:: What this task involves ::
Every line below between the line holding "Click the plot title file path text" and the line holding "Given: Open 高合(青岛)汽车销售服务有限公司 breadcrumb link", inclusive, should be repeated exactly, and all other lines omitted.

:: Dataset content ::

- - - -

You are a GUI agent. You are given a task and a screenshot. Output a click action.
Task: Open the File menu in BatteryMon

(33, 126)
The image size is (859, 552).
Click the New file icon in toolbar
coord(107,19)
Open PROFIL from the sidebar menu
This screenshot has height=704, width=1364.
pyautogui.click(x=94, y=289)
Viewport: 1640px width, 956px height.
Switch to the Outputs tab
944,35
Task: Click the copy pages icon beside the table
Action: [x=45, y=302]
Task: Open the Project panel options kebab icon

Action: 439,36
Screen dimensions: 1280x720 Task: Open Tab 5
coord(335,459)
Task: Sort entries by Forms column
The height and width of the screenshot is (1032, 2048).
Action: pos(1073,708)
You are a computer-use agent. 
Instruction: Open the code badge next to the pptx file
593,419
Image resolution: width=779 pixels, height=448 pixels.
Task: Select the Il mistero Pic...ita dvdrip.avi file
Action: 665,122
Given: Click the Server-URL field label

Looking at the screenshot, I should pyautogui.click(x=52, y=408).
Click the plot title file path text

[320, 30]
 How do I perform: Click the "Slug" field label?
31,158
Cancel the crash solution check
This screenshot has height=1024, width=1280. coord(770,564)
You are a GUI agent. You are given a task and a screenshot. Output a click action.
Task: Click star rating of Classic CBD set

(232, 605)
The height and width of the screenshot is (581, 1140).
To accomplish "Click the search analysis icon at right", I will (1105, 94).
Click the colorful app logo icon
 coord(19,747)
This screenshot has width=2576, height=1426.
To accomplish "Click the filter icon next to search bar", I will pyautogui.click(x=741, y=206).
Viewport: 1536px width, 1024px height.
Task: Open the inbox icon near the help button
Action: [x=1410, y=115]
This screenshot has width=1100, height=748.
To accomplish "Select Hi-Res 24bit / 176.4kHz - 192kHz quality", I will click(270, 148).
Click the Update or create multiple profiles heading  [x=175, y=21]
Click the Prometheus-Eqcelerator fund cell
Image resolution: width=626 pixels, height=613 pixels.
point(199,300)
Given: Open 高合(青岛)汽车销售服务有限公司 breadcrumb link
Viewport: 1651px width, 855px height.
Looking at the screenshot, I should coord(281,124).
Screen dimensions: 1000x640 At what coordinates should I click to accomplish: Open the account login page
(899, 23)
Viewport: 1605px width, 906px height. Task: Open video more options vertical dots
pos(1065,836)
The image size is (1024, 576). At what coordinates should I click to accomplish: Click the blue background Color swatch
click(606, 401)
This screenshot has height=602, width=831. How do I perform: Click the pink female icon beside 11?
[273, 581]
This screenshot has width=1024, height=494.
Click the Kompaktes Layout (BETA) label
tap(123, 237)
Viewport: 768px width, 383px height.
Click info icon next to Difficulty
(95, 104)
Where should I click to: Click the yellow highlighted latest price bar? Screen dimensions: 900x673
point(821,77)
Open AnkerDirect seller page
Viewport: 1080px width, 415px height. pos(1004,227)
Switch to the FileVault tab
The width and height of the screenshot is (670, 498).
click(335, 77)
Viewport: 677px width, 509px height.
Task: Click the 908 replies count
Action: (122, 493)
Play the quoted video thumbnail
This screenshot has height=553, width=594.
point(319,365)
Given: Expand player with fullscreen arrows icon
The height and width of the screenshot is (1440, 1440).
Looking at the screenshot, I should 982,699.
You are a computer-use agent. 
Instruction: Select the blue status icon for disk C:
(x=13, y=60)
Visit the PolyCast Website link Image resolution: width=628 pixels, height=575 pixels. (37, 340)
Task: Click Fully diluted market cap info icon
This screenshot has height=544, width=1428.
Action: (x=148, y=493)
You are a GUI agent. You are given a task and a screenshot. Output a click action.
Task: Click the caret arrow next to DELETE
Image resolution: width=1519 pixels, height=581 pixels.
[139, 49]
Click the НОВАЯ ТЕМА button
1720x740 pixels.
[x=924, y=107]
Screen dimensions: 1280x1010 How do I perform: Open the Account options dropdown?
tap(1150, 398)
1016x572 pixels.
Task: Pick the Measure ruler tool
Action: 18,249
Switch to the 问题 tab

- - - -

:: Result ::
Click the plot title file path text

[320, 30]
 How do I perform: Click the "Slug" field label?
31,158
Cancel the crash solution check
This screenshot has height=1024, width=1280. coord(770,564)
You are a GUI agent. You are given a task and a screenshot. Output a click action.
Task: Click star rating of Classic CBD set

(232, 605)
The height and width of the screenshot is (581, 1140).
To accomplish "Click the search analysis icon at right", I will (1105, 94).
Click the colorful app logo icon
 coord(19,747)
This screenshot has width=2576, height=1426.
To accomplish "Click the filter icon next to search bar", I will pyautogui.click(x=741, y=206).
Viewport: 1536px width, 1024px height.
Task: Open the inbox icon near the help button
Action: [x=1410, y=115]
This screenshot has width=1100, height=748.
To accomplish "Select Hi-Res 24bit / 176.4kHz - 192kHz quality", I will click(270, 148).
Click the Update or create multiple profiles heading  [x=175, y=21]
Click the Prometheus-Eqcelerator fund cell
Image resolution: width=626 pixels, height=613 pixels.
point(199,300)
Given: Open 高合(青岛)汽车销售服务有限公司 breadcrumb link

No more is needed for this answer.